» **PROBLEM TO WORK ON**
Please copy, word for word, the line holding "Task: Click the last white progress step dot" and each line that follows it through the end of the entries, omitting any pictures.

» **RECORDS TO USE**
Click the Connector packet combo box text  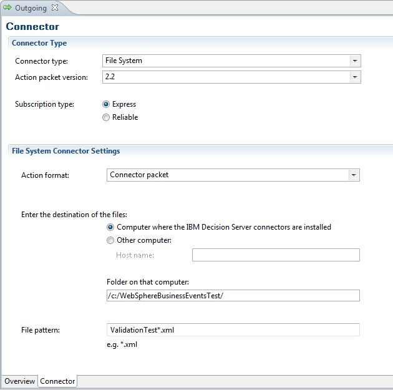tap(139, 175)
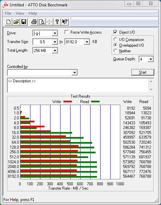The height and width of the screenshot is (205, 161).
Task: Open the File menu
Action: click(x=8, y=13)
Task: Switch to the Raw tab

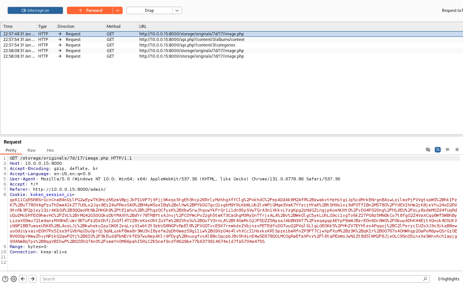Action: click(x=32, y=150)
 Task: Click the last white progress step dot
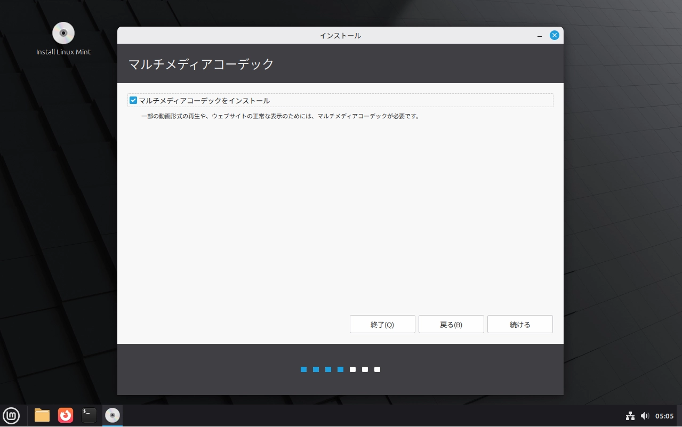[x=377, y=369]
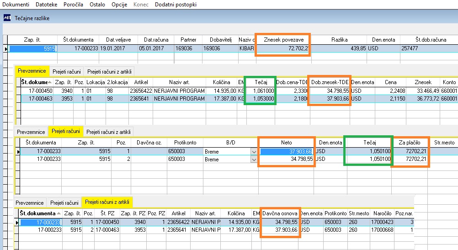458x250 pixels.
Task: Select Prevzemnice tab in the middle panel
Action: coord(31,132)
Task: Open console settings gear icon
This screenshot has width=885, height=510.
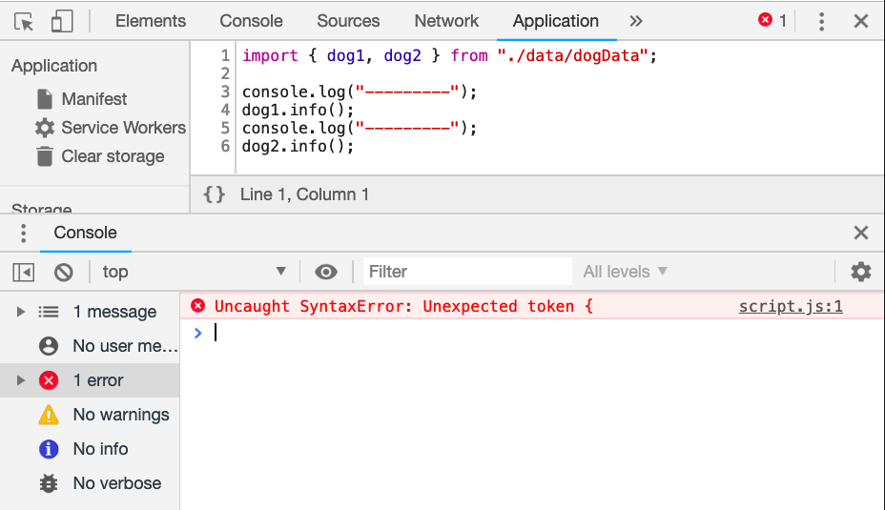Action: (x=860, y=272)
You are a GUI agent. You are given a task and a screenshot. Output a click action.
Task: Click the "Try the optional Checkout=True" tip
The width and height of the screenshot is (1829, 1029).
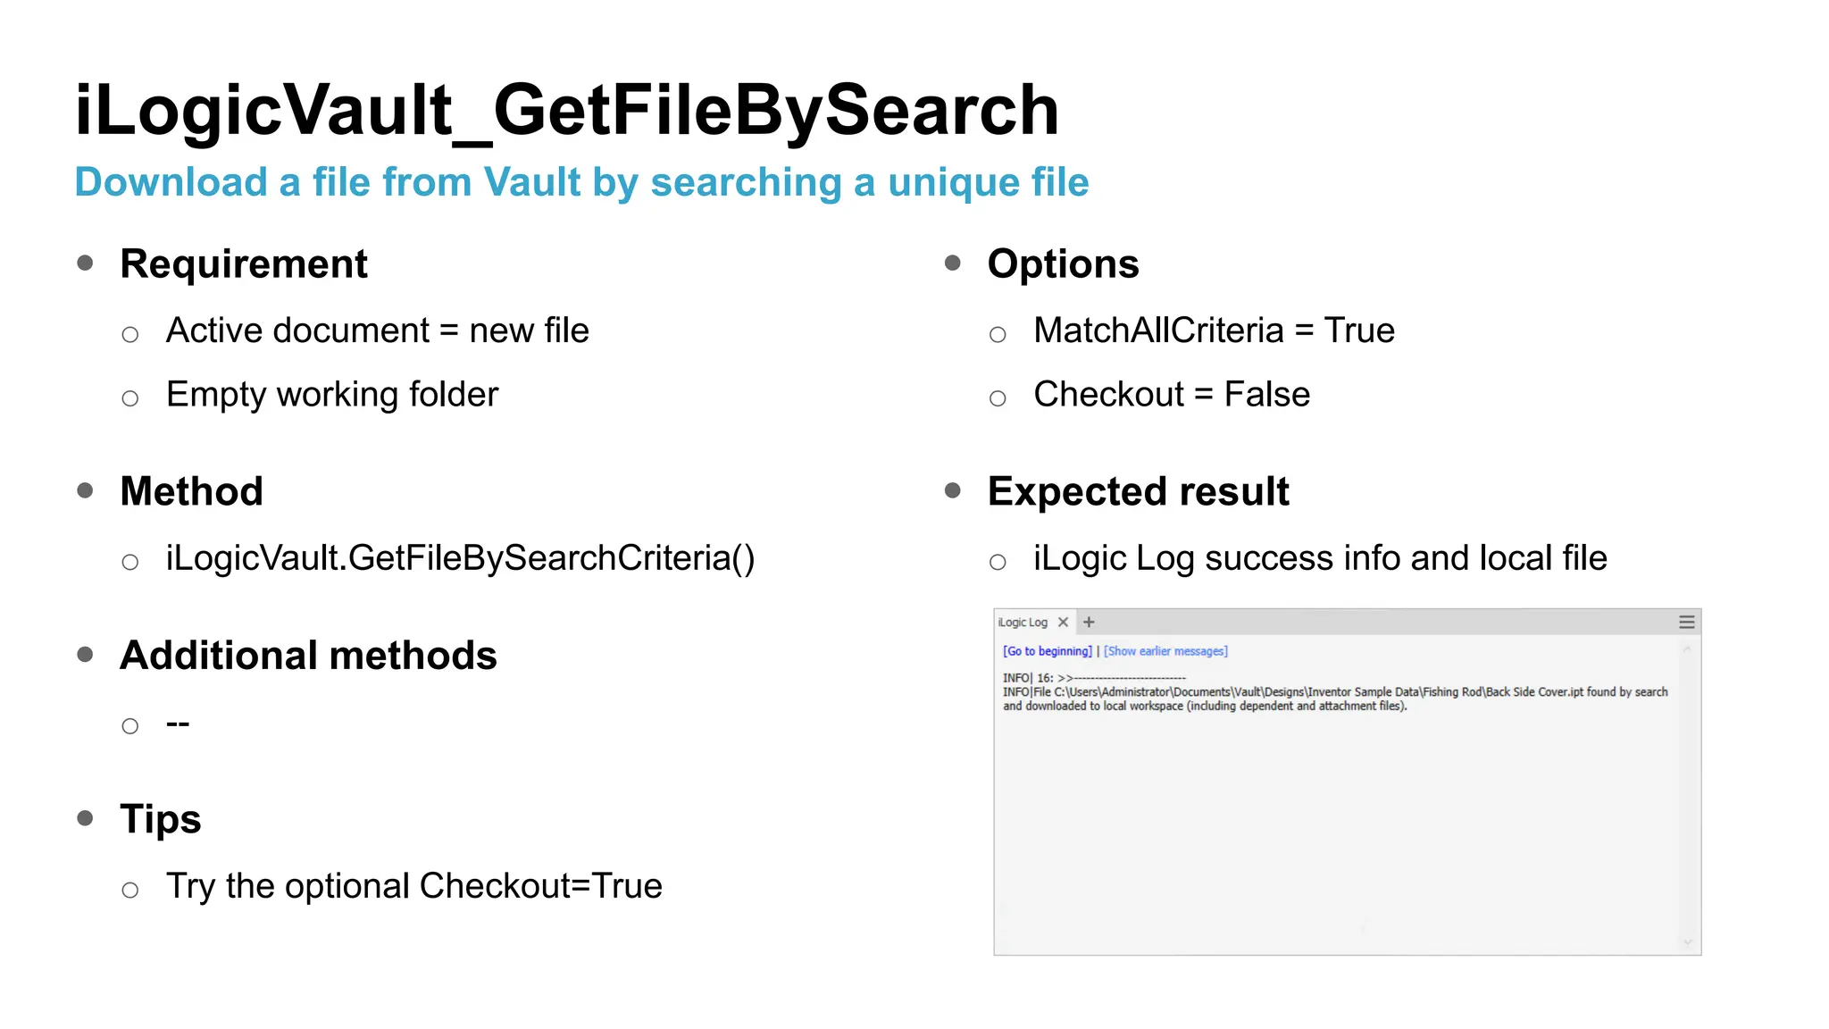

» **TASK OUTPUT**
 Task: Click the last white progress step dot
[x=377, y=369]
458x250 pixels.
Task: Select Prevzemnice tab in the middle panel
Action: coord(31,132)
Task: Open console settings gear icon
This screenshot has width=885, height=510.
Action: (x=860, y=272)
You are a GUI agent. You are given a task and a screenshot. Output a click action.
Task: Click the "Try the optional Checkout=True" tip
The width and height of the screenshot is (1829, 1029).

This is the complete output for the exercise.